◆ Task to carry out
Here are the records. Write out exactly the lines between the one holding "Click the browser back arrow button" and the one holding "Screen dimensions: 1225x980", inclusive.
(Input records begins)
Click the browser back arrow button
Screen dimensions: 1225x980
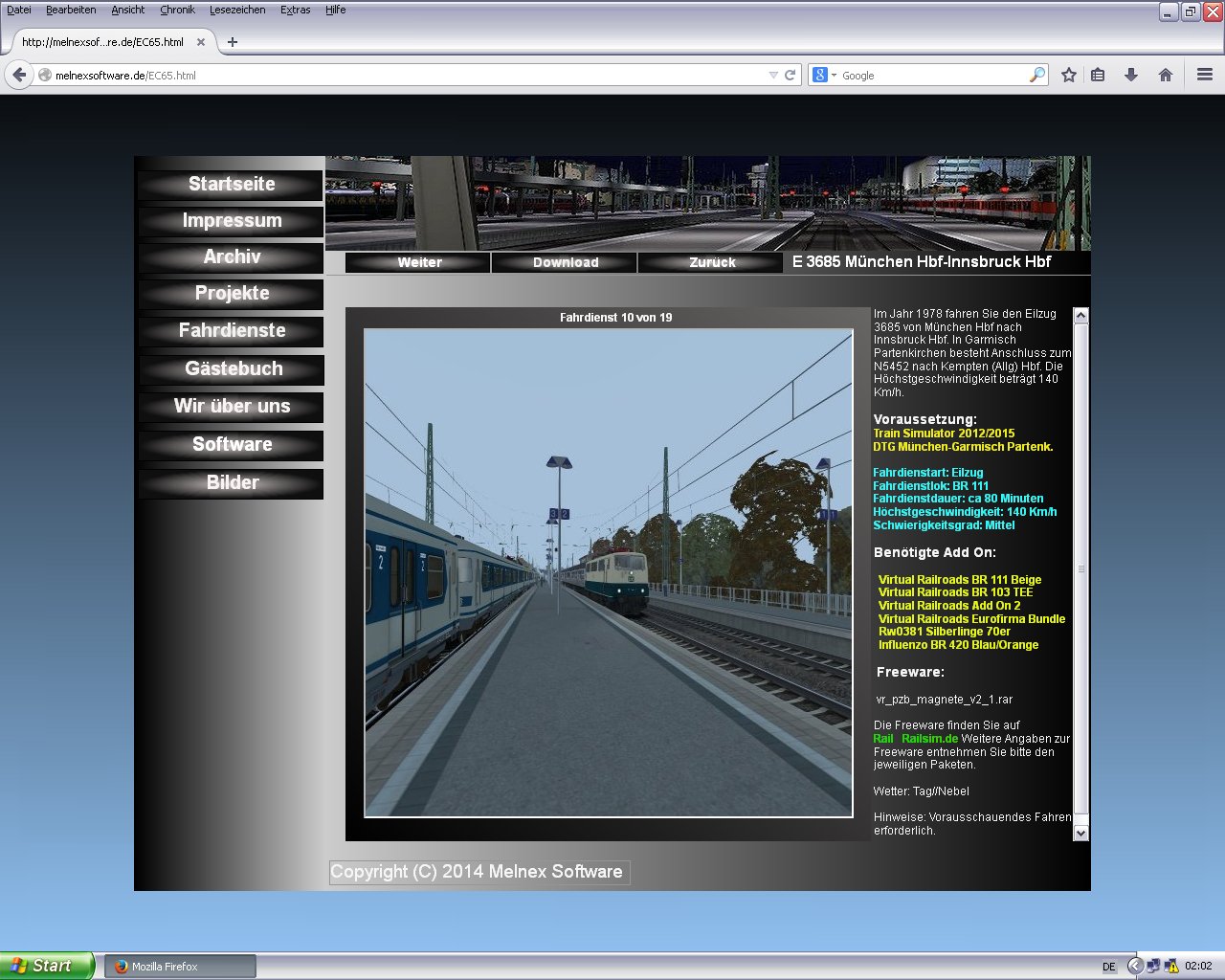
(Input records ends)
(Input records begins)
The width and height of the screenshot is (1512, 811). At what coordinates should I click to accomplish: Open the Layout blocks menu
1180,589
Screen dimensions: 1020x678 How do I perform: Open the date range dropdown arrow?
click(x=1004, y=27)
(Input records ends)
◆ Response area
Click the browser back arrow button
Screen dimensions: 1225x980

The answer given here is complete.